### AIM A
According to the interview excerpt, how much did the Seedtable domain cost at auction?
### AIM B
Reproduce the interview excerpt verbatim from "Then I uploaded" to "hundred similar lists.".

50% of our fellows come referred from existing fellows: the conversion rate is actually five times higher if the fellow was referred than if she came cold.
The objective is to encourage the referrals by growing the On Deck ‘surface area’. How do we do that? By launching new programs so that fellows have new eligible people nearby to refer to the community.
For example, we opened up the flow of designers with a Designer program.
That way we generated a referral flywheel.
A.C.: And have you identified any bottleneck that you’re working on?
G.S.: Yes, it is actually the challenge to find good program directors.
A.C.: Could you expand on the playbooks?
G.S.: You make a playbook to ensure that the organization will build things in a repeatable, effective and efficient manner. Systematic, you could say.
The key thing to know about playbooks? They don’t work unless you have context, it’s not just a set of instructions. You need to communicate everything that is in your head in writing, breaking it down to manageable chunks, on a precise timeline: ‘at J-4, you have to do this, that way’.
Never hesitate to add content: nothing should be left to chance.
A.C.: You should definitely write a playbook on writing playbooks…
G.S.: (Lol) Yes, maybe I should.
A.C.: On top of your full-time job, you’re writing Seedtable, a weekly newsletter that has 17K+ subscribers and 70k monthly reads. How did this project originate?
G.S.: It first started as a joke with some friends back in Argentina, like many side projects I guess. It was a means to an end: immerse myself in the tech ecosystem and make a name for myself.
It actually shifted when I did something differently: I wrote something of value, instead of just curating. I wrote about Spotify acquiring Gimlet Media, not to simply become like Deezer, as many predicted, but also like Adsense. That article got some momentum and gave me the drive to keep writing. That’s where the first hundreds of subscribers came from.
But I couldn’t help myself: my background is in Growth after all so I thought about how to grow this newsletter. My hypothesis was that people interested in the European tech ecosystem were searching for the best startups in different cities and countries.
A.C.: So you tested it...
G.S.: Yes. First, I bought a HTML template, went to crunchbase, exported a list of the top hundred startups in Berlin, London (...) and uploaded via FTP about 15 lists with a quick template I coded.
Then I uploaded the name of the companies to hunter.io, and emailed them with personalized messages saying ‘we’ve just featured your company in this list. Do you want to check it out?’. Instead of spamming them, I provided value. So, many of them asked for it and shared the list on their social media. And voilà!
That’s how I generated my first 3-4k subscribers.
A.C.: That was the ‘aha moment’ when you understood how this system worked.
Exactly! Once the hypothesis was proven, I scaled the experiment with about a hundred similar lists.
I made sure I had, right from the start, a very good SEO on those queries. I did it by buying the Seedtable domain from auction for 300$ because it already had an incredible backlinks profile (from Techcrunch, Mashable…). The name in itself was not the main focus.
Today, I have hundreds of lists, all dynamically generated.

### DATASET EXTRACT
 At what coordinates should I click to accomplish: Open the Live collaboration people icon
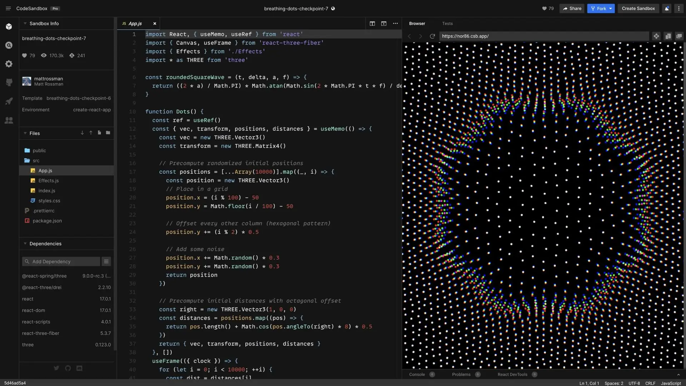point(9,120)
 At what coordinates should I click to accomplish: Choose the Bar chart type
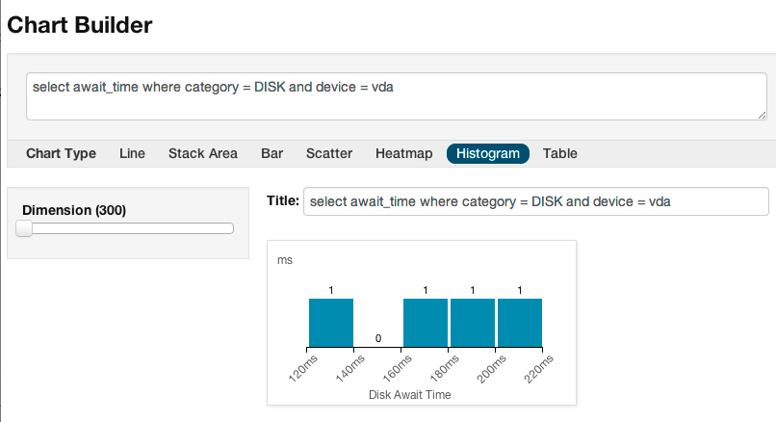click(272, 153)
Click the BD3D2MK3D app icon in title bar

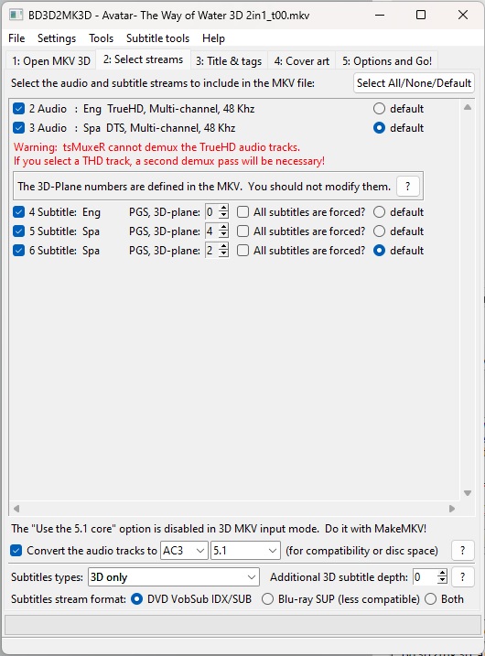16,15
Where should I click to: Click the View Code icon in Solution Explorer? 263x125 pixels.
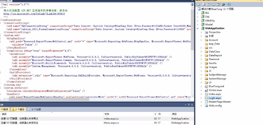click(213, 5)
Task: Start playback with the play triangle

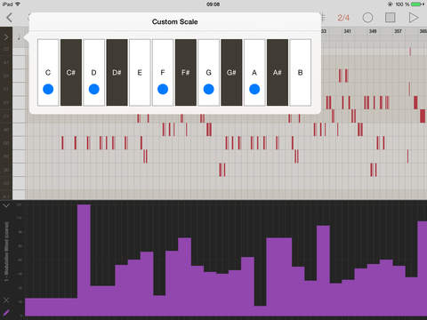Action: pyautogui.click(x=414, y=18)
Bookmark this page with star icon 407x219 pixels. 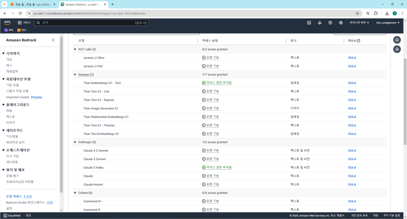pyautogui.click(x=357, y=13)
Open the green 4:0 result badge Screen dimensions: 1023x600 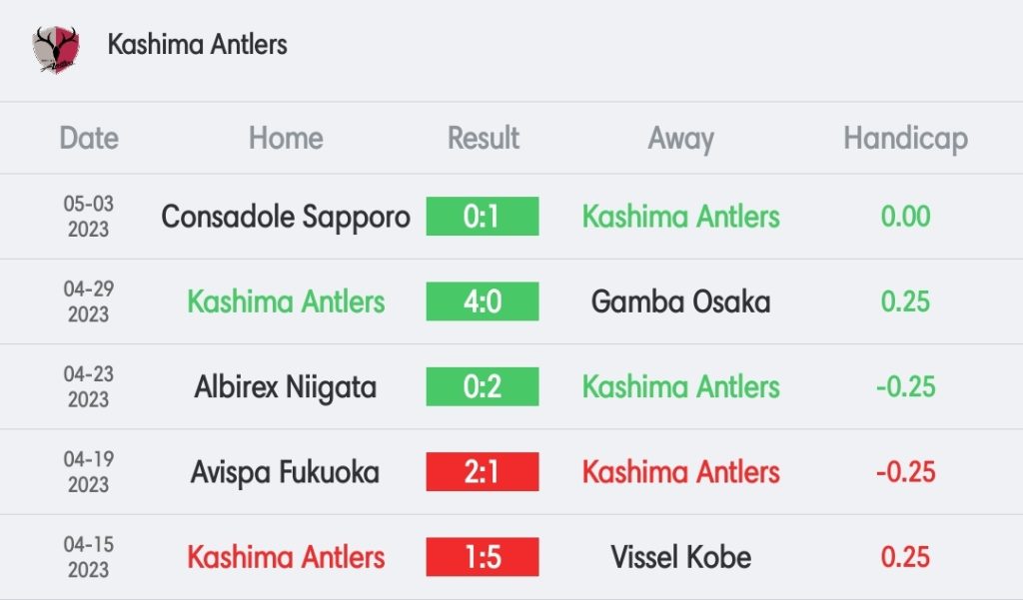(483, 301)
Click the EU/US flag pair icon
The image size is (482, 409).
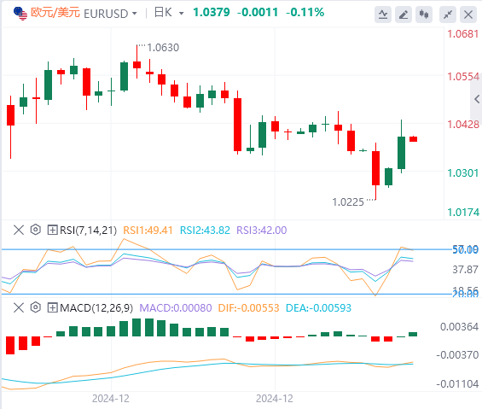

### ANSWER A
$300

### ANSWER B
Then I uploaded the name of the companies to hunter.io, and emailed them with personalized messages saying ‘we’ve just featured your company in this list. Do you want to check it out?’. Instead of spamming them, I provided value. So, many of them asked for it and shared the list on their social media. And voilà!
That’s how I generated my first 3-4k subscribers.
A.C.: That was the ‘aha moment’ when you understood how this system worked.
Exactly! Once the hypothesis was proven, I scaled the experiment with about a hundred similar lists.